Pixel coordinate grounding data:
##############################

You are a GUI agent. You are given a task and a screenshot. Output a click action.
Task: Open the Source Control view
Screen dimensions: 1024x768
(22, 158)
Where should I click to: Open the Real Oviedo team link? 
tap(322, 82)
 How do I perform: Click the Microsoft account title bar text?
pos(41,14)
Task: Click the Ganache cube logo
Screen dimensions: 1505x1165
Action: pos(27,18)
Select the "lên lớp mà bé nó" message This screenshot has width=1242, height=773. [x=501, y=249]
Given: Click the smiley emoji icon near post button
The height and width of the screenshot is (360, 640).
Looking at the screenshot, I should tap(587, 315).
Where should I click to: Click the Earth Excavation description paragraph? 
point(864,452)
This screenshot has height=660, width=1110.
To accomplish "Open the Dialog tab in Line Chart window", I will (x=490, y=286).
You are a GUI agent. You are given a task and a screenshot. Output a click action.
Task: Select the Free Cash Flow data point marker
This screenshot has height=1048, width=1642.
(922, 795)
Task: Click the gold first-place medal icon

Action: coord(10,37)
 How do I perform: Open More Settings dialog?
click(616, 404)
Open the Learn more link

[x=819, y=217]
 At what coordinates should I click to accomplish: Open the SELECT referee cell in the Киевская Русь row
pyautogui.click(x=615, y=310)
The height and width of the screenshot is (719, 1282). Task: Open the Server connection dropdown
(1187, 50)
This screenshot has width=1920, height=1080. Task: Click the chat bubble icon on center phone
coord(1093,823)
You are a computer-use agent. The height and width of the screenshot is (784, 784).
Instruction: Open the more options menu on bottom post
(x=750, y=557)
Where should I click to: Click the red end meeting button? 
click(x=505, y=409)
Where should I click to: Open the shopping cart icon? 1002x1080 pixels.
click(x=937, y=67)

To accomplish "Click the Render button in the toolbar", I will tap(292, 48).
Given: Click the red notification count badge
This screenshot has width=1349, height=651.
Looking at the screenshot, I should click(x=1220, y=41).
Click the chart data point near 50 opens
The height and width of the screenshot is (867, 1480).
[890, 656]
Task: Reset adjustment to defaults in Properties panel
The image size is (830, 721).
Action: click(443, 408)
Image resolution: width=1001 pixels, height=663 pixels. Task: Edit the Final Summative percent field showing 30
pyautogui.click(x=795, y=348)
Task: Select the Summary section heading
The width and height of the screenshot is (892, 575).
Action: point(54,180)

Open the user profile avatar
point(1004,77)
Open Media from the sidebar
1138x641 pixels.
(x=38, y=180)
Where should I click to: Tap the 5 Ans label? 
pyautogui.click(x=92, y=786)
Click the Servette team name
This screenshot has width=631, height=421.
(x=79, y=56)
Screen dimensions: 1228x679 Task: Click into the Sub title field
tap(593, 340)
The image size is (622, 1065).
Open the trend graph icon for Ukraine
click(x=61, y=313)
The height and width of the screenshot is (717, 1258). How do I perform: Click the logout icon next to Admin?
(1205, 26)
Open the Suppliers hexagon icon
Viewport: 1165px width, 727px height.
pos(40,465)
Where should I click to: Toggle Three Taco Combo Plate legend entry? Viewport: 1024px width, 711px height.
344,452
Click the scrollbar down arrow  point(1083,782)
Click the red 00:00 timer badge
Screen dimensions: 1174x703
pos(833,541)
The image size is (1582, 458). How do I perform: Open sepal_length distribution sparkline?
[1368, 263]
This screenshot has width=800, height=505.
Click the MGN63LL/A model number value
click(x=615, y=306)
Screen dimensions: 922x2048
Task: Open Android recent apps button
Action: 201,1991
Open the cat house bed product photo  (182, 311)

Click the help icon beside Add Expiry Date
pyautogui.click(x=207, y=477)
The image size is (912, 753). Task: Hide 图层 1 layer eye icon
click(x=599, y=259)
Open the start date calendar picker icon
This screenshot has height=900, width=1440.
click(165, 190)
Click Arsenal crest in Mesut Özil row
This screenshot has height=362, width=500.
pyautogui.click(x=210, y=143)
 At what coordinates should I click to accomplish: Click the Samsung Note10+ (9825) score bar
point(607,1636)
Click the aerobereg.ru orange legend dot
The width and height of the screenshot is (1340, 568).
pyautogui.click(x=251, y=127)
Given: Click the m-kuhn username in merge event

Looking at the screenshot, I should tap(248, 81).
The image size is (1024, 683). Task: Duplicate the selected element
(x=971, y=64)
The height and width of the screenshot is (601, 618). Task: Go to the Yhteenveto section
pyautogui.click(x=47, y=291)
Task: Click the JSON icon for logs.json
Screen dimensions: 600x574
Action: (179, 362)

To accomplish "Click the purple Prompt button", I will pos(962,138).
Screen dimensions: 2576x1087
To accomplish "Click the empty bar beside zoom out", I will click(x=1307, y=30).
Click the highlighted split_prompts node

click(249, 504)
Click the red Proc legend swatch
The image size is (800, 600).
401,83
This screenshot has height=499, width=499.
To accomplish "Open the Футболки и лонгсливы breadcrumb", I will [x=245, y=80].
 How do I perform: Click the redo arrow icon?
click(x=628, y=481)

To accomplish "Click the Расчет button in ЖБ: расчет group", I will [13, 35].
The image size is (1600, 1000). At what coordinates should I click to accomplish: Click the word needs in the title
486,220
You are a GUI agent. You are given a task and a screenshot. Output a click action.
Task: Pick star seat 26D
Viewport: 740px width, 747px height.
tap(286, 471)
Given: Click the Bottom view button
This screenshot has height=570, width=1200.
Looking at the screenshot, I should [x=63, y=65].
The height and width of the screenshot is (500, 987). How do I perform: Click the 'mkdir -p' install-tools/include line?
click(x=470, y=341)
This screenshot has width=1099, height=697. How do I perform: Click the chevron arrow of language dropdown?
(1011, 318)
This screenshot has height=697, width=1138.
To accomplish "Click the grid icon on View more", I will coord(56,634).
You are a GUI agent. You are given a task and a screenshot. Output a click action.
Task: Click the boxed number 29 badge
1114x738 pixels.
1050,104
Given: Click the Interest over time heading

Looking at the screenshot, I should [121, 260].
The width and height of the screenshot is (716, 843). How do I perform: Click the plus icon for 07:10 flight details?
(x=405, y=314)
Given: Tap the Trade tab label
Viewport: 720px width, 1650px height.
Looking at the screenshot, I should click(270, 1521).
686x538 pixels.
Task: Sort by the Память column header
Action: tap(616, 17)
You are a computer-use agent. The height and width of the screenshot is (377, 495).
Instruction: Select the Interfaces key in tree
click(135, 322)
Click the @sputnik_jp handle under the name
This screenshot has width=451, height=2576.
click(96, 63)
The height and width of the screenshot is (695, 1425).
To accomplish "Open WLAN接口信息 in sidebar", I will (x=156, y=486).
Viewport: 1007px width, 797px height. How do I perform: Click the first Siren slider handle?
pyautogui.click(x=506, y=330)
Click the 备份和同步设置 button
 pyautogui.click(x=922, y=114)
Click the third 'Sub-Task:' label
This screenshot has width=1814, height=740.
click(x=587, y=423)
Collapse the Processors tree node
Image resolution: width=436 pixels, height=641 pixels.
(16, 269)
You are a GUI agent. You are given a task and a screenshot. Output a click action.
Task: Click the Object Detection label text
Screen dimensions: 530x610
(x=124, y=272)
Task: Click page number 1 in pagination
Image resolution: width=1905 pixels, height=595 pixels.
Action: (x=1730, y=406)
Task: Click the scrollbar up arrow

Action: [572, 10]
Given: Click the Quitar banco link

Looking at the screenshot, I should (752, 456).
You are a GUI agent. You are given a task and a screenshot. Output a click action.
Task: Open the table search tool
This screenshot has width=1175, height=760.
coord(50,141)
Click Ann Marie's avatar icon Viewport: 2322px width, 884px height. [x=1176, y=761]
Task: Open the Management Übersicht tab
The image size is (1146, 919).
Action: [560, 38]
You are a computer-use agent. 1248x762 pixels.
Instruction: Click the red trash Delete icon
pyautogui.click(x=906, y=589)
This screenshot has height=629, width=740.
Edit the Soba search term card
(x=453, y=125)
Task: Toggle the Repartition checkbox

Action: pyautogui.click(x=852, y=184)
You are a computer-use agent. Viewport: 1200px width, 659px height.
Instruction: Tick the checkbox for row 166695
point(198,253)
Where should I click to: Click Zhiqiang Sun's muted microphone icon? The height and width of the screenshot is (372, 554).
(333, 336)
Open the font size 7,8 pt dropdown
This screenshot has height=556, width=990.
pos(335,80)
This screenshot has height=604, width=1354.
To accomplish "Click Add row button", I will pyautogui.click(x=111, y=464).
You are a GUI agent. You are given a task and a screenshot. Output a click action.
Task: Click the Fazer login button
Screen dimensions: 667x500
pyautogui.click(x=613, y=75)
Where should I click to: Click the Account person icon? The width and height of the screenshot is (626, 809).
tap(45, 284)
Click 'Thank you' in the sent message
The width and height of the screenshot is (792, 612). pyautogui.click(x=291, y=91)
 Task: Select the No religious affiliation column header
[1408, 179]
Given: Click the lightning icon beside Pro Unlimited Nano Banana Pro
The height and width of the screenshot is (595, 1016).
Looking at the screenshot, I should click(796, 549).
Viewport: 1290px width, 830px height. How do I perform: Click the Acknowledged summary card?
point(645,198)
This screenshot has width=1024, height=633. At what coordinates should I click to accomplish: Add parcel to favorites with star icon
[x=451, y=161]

##############################

ABOUT THIS TASK ::
Say how many lines of the records include the string "computer"; the number alone is enough.

YOUR RESPONSE ::
4